Minute of Angle (MOA) is the term used as the standard for measuring the accuracy of a hunting rifle. You can also use minute of angle as a means of measuring the size of an animal’s target zone. In the simplest terms, there are 360 degrees in a circle, each degree has 60 minutes. The calculated distance extended to a target at 100 yards is 1.047 inches or “one-minute.” This number is just a crosshair over “one inch” and to make calculating easier, most all hunters and shooters use “one inch,” this is called “shooter’s minute of angle.” In terms of accuracy, if a hunter and his/her rifle can shoot three or five rounds and have them group inside one inch at 100 yards, then you have a minute of angle group, or a minute of angle rifle.

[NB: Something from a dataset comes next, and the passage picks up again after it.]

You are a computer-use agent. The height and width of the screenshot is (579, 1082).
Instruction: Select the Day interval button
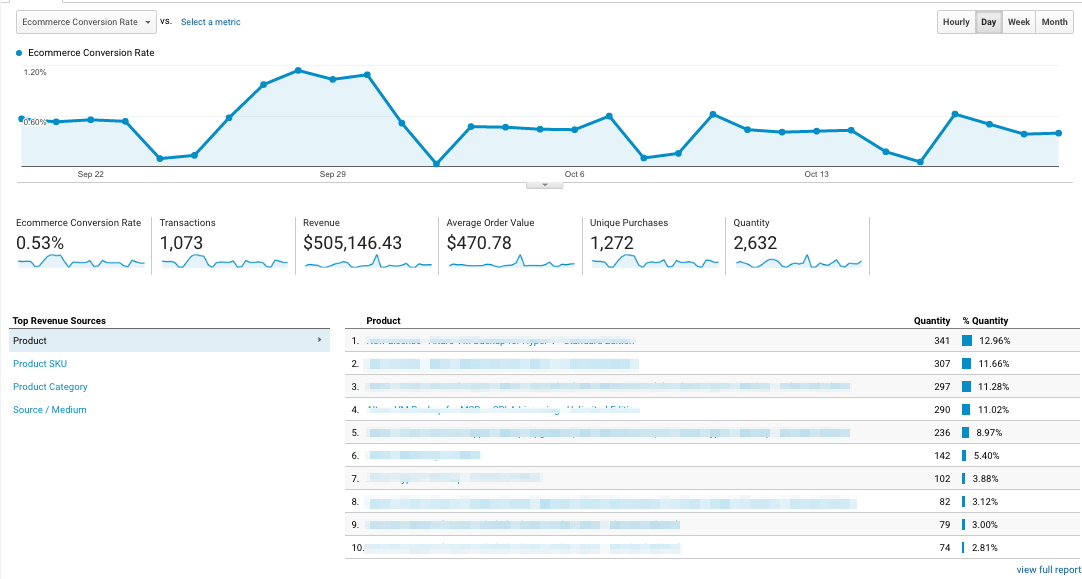[988, 21]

A muzzle brake or recoil compensator is a device connected to the muzzle of a firearm or cannon that reduces the amount of perceived recoil when the AR is fired, as well as helping to control muzzle rise after the firearm has discharged.

They are also used on pistols for practical pistol competitions, and are usually called compensators in this context.

Flash suppressors are very different from muzzle brakes! While they are both located/mounted in the same place on the AR, muzzle brake is used to reduce the perceived recoil a shooter experiences (and typically has zero to do with eliminating flash), while the flash suppressor only limits the amount of flash the shooter sees and usually does not affect recoil.